Monday, February 15, 2010

Yin Yang in the Natural Word



We're at the World Birding and Nature Center. But we aren't birders.

A guy at the dog park thought we might like this place, and considers it a Must See for tourists to South Padre Island, Texas. It's a world-class bird watching area. With an incongruous neighbor: A sewage treatment plant.

It looks bad (well, not in the picture above, but when you are here, you see it from just about every viewpoint) and it smells bad, too (ESPECIALLY when you climb to the fifth-floor observation deck and stand downwind. PHEW!)
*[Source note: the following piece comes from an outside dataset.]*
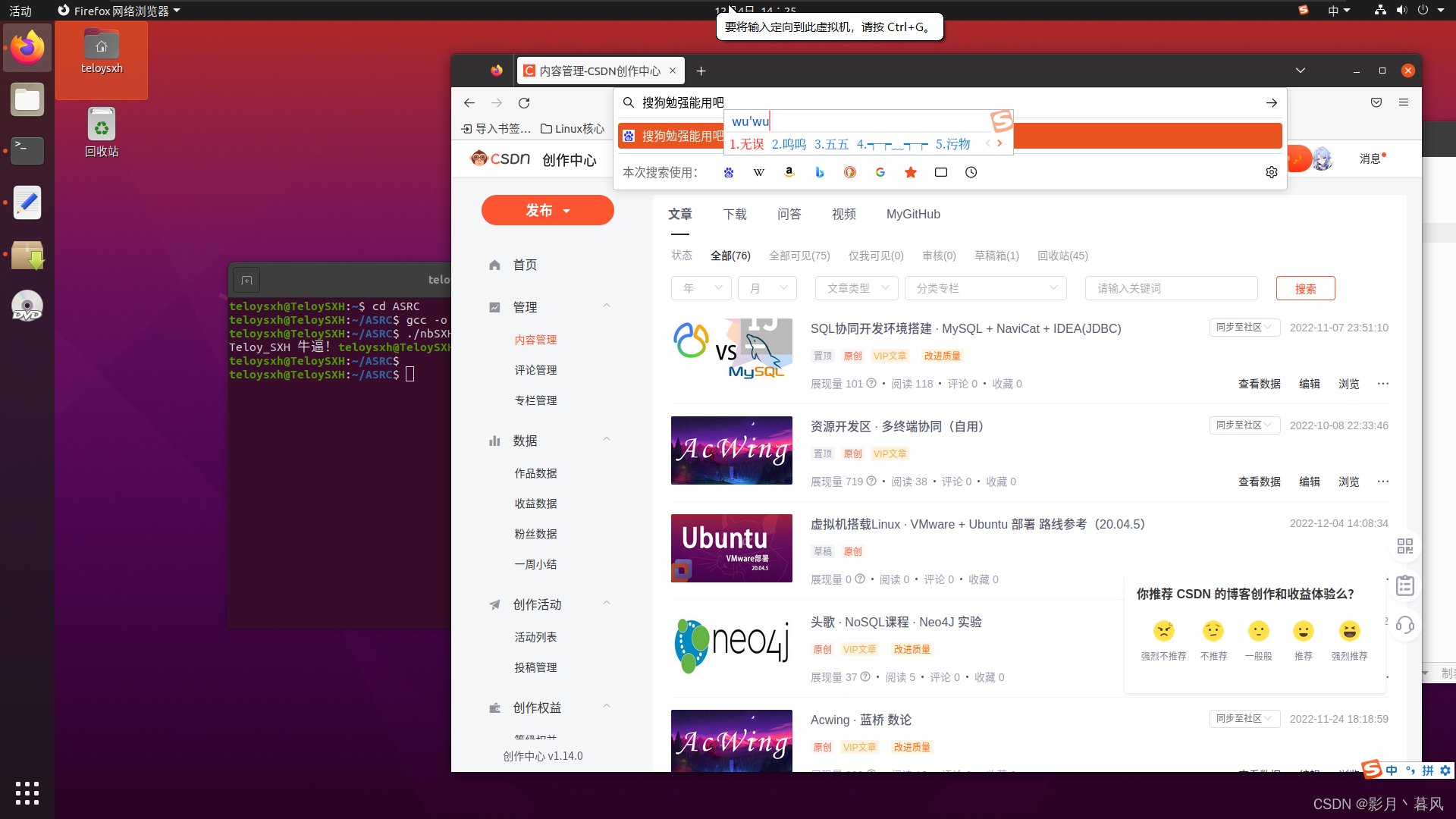1456x819 pixels.
Task: Open 评论管理 in the sidebar
Action: pyautogui.click(x=535, y=370)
But on most days, it's not so bad, says the volunteer/birder we meet.  Before the center opened in 2009, he'd slog through the dank boggy waters next to the plant to watch his birds.  Now, he sees his birds and stays dry by walking out over the center's mile of boardwalk. The walkway traverses the dank, brackish water and extends out into Laguna Madre (a huge lagoon and the only one in the U.S. saltier than the ocean).

So this Odd Couple is, apparently, good for each other. The water spilled by the treatment plant helps create the center's multiple water environments which attract about 300 species of birds. And an alligator or two. There's freshwater, brackish water, salty water, even saltier water and two kinds of wetlands, a muddy one and a watery one. So birds, take your pick.

Today, there are few takers.

A North Wind  (which means it's a cold wind, I've learned) sends most of the birds into hiding, so we spend more time with the few we see.

We are not birders. So we don't know if this big white guy out there is a heron or egret, or maybe a ibis? It doesn't matter. We stay with him for a while, watching as he walks stealthily though the salty lagoon, dining on little silvery fare he fishes out of the water with his bill.

We spend time watching a blue guy do the same.

We watch a black duck-like bird fly away and a lot of little round birdies with yellow bottoms dance in and out of the fence. We see a lot of white birds with black heads swoop down to the water and slurp? Are they drinking? Dining? We can't tell, but it looks like a ballet.

We watch and hear a black shiny bird (a grackle?) complain when we get too close and a big grey bird take flight.

We are not birders, so we don't know who these guys are or why they behave as they do.

But we're watching birds. So we're bird watchers. Next to a water treatment plant. And by the end of the hike, I don't mind at all.

1 comment:

CE Webster said...

Great post--it is so much fun bird watching. I love when people discover the hobby (sport)!